Name every circuit judge listed in the court opinion below as hearing the case.

SELECTED TEXT:
>>>

Appeal from the United States District Court for the Northern District of Iowa.

The opinion of the court was delivered by: Bright, Circuit Judge.

Submitted: September 23, 2009

Before COLLOTON, BRIGHT, and SHEPHERD, Circuit Judges.

This case comes before us for the second time. In the first case, an interlocutory appeal under 21 U.S.C § 851(d)(2), the government argued the single issue that the district court erred in not determining that Ingram had a prior penalty-enhancing felony drug conviction that would have required him to serve a mandatory-minimum 20-year sentence. We remanded on this sentencing issue for further consideration. See United States v. Ingram, 309 Fed. Appx. 66 (8th Cir. 2009). After hearing additional evidence from the government on remand, the district court*fn1 determined Ingram had a prior felony drug conviction and imposed the mandatory minimum sentence of 240 months (20 years). Ingram now appeals the judgment and sentencing order, arguing the district court erred in denying his motion to suppress evidence, in denying his motion for a new trial for error in jury instructions, and in sentencing him to a mandatory minimum of twenty years. We affirm the conviction and sentence.

I. Background

On August 7, 2007, drug task force members conducted surveillance and prepared to execute a search warrant on an apartment in South Sioux City, Nebraska. Task Force Officer Terry Kenny witnessed Michael Ingram, another adult, and a child leave the apartment and drive away in a vehicle. Officer Kenny directed Nebraska State Trooper Dail Fellin, who was nearby in a marked law enforcement vehicle, to follow the vehicle. Trooper Fellin initiated a stop after observing that the vehicle's right taillight was not functioning. Trooper Fellin approached the driver's side and Officer Kenny approached the passenger's side. Both officers asked the occupants of the vehicle to get out of the car. Officer Kenny asked Ingram to move to the front of the vehicle, place his hands on the hood, and inquired if there was anything that could get Ingram in trouble. Ingram responded that he had marijuana in his pocket. Officer Kenny placed Ingram in handcuffs and patted him down. Officer Kenny found marijuana and crack cocaine on his person. The officers took Ingram into custody and obtained a search warrant for his apartment. Police found money, items for cooking cocaine, and large quantities of crack cocaine in his residence.

<<<

LISTED RECORDS:
>>>

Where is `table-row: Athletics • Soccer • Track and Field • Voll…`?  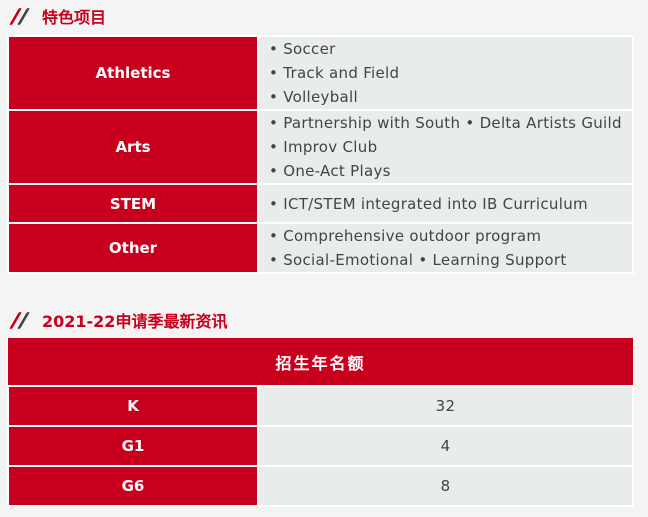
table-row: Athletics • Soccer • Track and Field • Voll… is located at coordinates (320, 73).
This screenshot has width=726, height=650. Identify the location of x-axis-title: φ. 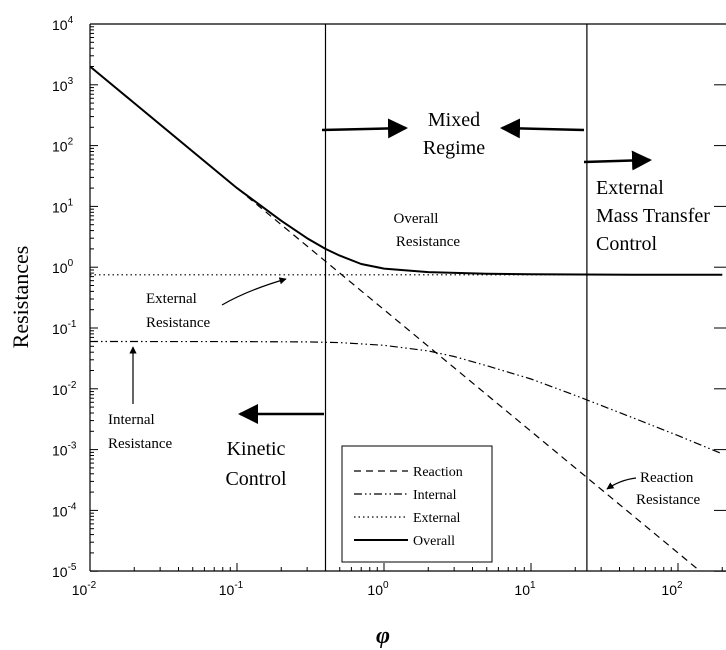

<<<
>>>

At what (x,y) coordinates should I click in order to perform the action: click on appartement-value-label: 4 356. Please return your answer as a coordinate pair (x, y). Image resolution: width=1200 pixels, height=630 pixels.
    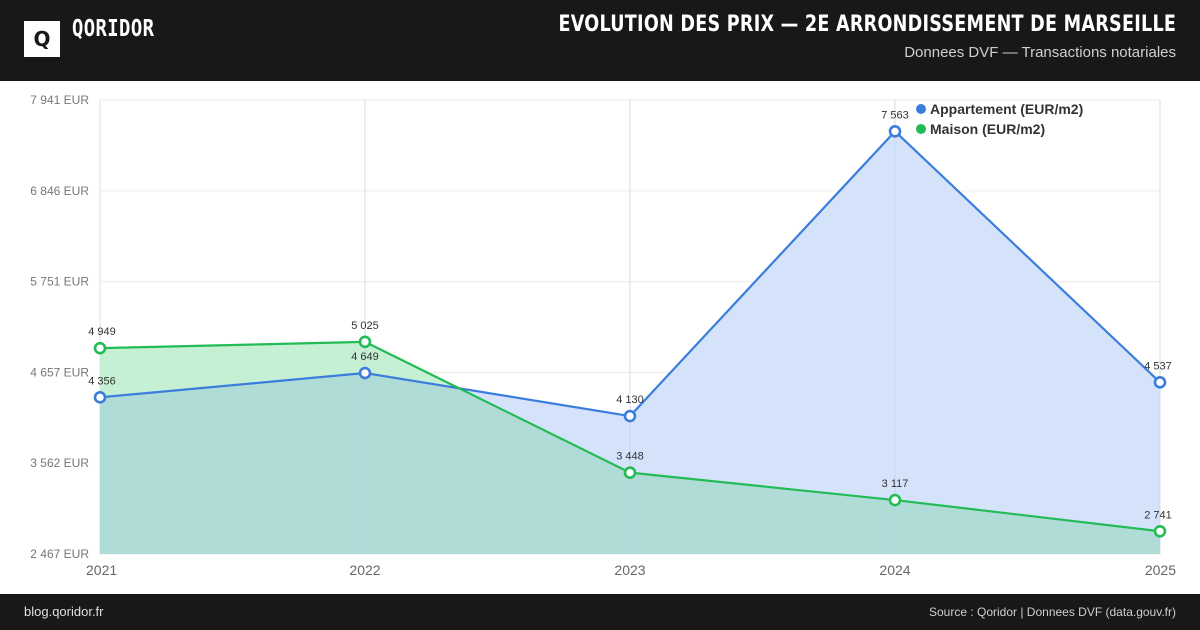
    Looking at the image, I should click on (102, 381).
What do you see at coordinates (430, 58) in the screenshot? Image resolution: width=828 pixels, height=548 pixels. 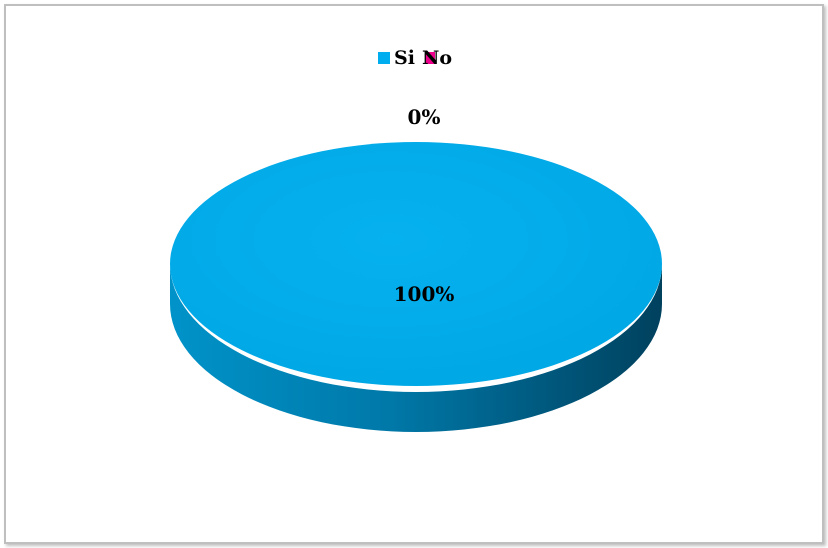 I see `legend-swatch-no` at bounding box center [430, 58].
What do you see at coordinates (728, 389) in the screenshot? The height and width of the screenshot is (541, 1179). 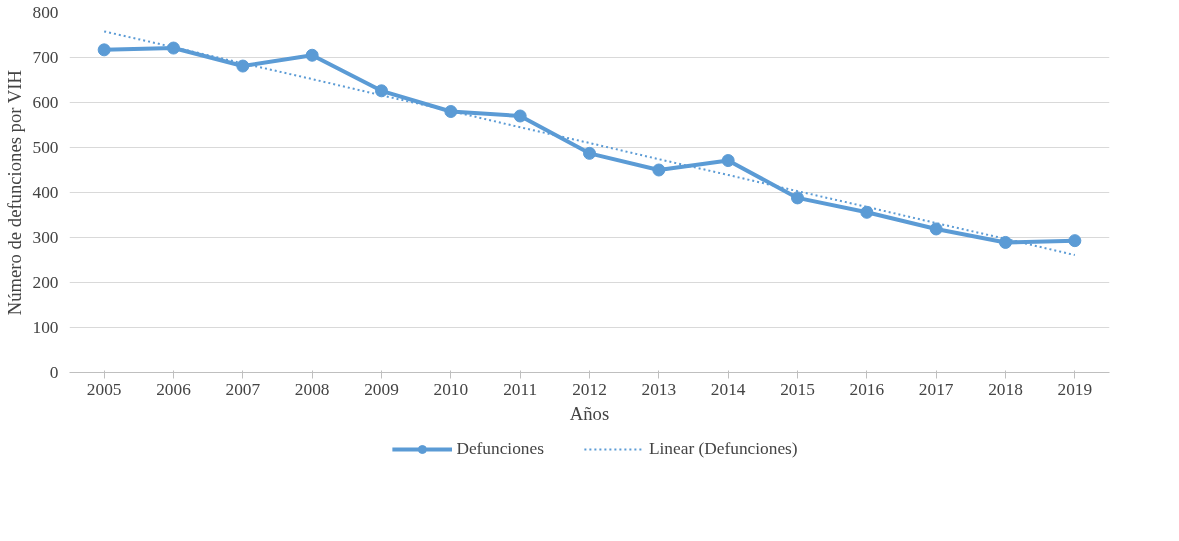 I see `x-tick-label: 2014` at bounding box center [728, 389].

<<<
>>>

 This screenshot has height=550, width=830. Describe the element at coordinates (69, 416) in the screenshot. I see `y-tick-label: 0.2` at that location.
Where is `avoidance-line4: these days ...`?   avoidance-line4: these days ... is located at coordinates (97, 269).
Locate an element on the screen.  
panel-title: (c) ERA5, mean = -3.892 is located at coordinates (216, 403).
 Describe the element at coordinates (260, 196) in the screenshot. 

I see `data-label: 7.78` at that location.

<<<

EXERCISE ANSWER:
Colloton, Bright, and Shepherd